Though the Vietnamese government has not codified any laws defining affordable housing, other local stakeholders typically consider housing with a price lower than $1,000 per square meter to be affordable. This category, sadly, no longer exists in Hanoi and HCMC, with the "standard" being 20 to 30% higher, with a total cost of a low-cost apartment between VND 2 billion and 2.4 billion.

This clear difference in supplies and demands of the real estate market is not sustainable.

There are various reasons why this imbalance happens, including the lack of supplies, rising material and labor costs, rising bank interests, and rising land prices.

Lessons from various countries show that having affordable housing available plays a vital role in social stability and welfare, as well as providing economic benefits, including stability in jobs and social necessities. Governments in various countries have attempted different approaches to ease the housing pressure, including financial and non-financial approaches.

Financial approaches are familiar, including grants, subsidized loans, and tax reductions. In my opinion, these measures need to be supplemented with some non-financial measures to be the most effective.

These include providing the legal basis for affordable housings, creating policies to promote affordable housing development, preparing the standard frameworks and encouraging urban planning towards social sustainability.

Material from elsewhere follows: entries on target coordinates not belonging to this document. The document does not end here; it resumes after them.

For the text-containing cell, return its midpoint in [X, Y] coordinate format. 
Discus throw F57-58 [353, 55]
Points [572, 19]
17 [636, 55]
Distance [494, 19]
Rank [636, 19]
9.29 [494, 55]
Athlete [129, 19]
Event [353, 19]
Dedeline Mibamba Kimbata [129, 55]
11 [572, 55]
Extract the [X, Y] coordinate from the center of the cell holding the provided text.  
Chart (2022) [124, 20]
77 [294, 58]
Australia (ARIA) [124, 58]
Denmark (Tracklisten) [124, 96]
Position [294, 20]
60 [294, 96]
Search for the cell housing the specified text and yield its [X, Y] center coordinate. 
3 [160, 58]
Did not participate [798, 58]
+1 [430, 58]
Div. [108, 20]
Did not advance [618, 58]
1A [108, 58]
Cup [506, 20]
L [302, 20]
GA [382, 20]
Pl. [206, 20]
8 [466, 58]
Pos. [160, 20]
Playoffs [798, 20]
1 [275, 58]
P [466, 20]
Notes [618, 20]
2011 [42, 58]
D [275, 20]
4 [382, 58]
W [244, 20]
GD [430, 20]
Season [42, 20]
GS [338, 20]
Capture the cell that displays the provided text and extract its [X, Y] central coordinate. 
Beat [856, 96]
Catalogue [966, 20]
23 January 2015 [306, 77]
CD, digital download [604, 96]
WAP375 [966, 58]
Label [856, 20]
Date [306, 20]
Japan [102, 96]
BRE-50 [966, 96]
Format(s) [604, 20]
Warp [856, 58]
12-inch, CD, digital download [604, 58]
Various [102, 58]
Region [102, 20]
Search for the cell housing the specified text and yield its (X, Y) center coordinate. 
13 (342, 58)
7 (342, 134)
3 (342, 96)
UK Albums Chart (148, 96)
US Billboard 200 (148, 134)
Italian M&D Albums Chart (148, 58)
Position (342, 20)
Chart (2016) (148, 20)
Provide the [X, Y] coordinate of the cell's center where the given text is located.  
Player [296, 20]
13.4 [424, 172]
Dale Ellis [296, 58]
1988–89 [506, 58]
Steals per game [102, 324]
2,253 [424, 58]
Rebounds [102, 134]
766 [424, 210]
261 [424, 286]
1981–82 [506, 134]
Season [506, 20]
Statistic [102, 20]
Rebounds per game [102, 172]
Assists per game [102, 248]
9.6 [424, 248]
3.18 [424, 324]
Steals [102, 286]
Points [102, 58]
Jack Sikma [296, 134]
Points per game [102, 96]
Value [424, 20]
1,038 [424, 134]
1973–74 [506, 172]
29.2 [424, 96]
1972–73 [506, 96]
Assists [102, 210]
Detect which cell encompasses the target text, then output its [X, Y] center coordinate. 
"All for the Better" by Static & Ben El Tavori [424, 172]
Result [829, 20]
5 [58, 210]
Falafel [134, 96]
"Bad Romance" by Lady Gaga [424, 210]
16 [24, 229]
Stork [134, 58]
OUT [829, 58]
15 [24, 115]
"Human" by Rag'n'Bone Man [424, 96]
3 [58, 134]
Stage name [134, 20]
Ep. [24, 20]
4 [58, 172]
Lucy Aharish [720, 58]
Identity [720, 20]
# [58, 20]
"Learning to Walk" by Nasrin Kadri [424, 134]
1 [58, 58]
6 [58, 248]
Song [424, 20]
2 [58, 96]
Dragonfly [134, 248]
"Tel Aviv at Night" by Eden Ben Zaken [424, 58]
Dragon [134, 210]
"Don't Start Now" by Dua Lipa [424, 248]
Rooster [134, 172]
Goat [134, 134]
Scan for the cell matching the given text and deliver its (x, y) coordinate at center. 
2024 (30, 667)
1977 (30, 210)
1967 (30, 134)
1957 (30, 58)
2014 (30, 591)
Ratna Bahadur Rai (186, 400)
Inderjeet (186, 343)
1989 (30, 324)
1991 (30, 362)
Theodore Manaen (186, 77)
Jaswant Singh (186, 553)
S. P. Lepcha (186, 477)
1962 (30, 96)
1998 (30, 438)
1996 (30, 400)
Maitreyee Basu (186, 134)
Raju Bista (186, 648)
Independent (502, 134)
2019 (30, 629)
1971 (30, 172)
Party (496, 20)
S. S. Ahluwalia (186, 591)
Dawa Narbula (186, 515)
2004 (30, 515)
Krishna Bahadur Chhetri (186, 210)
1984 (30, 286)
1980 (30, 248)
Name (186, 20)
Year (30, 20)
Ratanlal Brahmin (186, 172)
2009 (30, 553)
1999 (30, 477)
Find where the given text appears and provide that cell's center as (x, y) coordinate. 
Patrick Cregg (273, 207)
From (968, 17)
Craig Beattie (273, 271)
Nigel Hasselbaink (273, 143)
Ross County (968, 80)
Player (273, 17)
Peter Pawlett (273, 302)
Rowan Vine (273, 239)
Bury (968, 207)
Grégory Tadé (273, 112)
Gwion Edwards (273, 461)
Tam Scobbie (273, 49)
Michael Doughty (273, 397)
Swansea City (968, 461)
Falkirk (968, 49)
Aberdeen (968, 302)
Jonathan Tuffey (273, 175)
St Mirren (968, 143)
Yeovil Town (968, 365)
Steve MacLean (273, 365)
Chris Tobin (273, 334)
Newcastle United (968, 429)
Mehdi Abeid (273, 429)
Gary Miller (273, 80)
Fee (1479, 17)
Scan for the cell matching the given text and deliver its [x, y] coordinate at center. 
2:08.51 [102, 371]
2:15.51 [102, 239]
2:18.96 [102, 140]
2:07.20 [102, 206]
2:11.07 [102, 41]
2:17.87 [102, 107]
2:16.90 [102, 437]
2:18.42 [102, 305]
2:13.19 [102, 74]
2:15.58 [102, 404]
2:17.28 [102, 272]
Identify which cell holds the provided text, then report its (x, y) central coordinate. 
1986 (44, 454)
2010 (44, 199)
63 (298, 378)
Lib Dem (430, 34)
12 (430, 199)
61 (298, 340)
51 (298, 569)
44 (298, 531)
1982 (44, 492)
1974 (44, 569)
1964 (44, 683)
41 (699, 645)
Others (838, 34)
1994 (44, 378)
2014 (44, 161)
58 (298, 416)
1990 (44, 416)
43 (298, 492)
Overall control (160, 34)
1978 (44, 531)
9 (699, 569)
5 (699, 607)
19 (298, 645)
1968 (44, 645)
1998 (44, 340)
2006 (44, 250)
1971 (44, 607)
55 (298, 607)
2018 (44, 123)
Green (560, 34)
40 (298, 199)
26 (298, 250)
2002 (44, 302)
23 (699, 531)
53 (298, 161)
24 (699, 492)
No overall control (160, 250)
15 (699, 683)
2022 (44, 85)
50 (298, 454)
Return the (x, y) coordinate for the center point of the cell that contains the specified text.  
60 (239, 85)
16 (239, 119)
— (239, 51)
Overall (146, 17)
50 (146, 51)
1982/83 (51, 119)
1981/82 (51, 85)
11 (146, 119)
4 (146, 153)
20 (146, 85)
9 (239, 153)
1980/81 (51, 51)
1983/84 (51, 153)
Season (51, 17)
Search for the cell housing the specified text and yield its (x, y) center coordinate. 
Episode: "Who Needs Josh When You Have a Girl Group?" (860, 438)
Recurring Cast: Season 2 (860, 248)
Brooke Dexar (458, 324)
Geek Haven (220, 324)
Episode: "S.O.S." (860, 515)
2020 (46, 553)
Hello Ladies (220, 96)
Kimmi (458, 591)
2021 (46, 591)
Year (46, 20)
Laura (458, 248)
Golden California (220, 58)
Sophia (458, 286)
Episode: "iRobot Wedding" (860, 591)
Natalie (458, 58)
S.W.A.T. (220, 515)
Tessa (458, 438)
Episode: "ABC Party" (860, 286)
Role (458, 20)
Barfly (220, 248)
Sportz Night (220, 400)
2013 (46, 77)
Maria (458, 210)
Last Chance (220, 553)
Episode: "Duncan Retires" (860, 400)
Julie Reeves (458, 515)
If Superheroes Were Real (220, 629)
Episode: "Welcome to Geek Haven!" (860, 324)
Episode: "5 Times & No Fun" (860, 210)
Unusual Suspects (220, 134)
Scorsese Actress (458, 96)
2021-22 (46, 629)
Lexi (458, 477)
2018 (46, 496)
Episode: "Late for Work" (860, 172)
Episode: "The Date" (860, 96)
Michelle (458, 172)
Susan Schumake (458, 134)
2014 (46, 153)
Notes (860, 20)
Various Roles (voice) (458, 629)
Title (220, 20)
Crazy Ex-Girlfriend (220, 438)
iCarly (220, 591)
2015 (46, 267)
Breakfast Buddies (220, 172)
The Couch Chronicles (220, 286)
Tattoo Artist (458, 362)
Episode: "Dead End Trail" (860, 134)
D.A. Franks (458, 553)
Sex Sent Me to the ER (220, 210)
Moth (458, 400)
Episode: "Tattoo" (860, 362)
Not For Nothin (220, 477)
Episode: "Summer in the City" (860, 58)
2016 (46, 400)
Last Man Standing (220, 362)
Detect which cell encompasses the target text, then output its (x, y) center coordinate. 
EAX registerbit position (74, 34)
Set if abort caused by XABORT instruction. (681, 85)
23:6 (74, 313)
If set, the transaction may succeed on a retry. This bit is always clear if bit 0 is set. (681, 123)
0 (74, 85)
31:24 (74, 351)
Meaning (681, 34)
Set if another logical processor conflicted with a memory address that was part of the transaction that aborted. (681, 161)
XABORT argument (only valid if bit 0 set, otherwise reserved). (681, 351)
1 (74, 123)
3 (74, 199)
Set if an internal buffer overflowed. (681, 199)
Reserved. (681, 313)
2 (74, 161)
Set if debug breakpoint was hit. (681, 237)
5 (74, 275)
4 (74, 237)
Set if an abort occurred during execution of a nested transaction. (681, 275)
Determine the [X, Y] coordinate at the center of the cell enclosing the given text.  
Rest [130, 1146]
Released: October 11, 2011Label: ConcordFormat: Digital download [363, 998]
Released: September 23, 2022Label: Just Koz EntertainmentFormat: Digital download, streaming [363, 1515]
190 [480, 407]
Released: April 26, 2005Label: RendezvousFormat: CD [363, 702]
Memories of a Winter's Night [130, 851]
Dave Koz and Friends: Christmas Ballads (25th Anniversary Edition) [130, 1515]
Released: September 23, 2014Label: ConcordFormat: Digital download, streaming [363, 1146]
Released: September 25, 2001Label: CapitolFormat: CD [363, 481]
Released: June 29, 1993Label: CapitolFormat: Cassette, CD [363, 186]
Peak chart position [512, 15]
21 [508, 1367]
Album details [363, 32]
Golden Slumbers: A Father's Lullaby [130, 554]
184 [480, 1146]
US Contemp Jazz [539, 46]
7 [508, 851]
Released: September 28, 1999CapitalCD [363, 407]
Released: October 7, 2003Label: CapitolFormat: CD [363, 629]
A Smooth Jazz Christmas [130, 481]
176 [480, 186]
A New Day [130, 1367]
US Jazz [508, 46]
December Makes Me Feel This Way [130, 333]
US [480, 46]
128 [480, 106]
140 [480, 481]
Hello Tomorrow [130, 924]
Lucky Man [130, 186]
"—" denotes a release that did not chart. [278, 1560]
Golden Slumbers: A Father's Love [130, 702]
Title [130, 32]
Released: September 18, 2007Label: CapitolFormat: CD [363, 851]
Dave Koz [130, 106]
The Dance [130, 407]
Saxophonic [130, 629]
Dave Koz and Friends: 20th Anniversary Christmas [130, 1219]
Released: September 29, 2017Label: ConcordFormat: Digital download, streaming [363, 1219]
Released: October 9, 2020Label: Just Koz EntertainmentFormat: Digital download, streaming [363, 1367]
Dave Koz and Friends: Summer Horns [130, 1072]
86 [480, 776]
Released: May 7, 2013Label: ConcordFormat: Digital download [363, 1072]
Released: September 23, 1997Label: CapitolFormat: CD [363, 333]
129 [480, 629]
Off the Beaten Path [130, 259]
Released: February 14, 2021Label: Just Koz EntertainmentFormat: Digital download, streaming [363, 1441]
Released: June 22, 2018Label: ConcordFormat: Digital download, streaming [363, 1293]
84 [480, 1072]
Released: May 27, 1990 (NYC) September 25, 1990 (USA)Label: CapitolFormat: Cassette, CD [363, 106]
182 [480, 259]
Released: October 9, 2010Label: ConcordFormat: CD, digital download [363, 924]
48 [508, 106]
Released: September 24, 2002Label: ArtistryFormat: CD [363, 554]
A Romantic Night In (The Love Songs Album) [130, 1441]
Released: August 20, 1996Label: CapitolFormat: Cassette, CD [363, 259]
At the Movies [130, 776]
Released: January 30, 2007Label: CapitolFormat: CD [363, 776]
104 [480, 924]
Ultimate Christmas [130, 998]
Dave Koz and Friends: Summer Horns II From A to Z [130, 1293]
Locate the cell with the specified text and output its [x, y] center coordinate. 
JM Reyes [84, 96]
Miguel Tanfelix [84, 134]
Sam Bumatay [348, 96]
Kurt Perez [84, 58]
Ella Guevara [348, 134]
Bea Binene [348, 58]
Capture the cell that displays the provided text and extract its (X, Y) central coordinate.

First, the government should carefully calculate the proportion of affordable housings compared to the overall market, which would provide the overall guideline for localities.

Second, the government should plan and organize housing with considerations of urban infrastructure, including public transportation accessibility, schools, healthcare facilities, supermarkets, and green space.

Third, the government should promote the construction of affordable housing, encourage the transition of urban structures like shopping malls to affordable housing construction, and increase the density of affordable housing structure throughout the city planning.

Fourth, the government should simplify the administration, bureaucracy, and procedures related to affordable housing development, and encourage foreign investments and public-private projects for such purposes.

Fifth, the government should attempt to research, adopt, and apply new technologies in construction and planning, which would reduce the costs and make housings in general more affordable.

Sixth, the government should attempt to effectively manage the market, prevent the inflation of housing prices, and create incentives for real estate developers to conduct more affordable housing projects.

Some states in the U.S. allow real estate developers to receive a bonus point while applying for the construction of commercial projects if the developers have previously compensated with affordable housing projects.

Besides this, the government should apply financial measures like imposing higher tax brackets for high-end real estate to raise subsidy funds for low-cost housing projects, or founding real estate investment funds.

The government should also impose a maximum price point for the real estate market by sub-class, like how Australia, Canada, the U.S., and New Zealand have approached.

These non-financial approaches helped to facilitate a more sustainable development for the real estate market.

We need to provide more supplies and limit the prices of low-cost, social housing to ensure social stability.

*Doan Van Binh is vice chairman of the Vietnam Real Estate Association and member of the Tourism Advisory Board.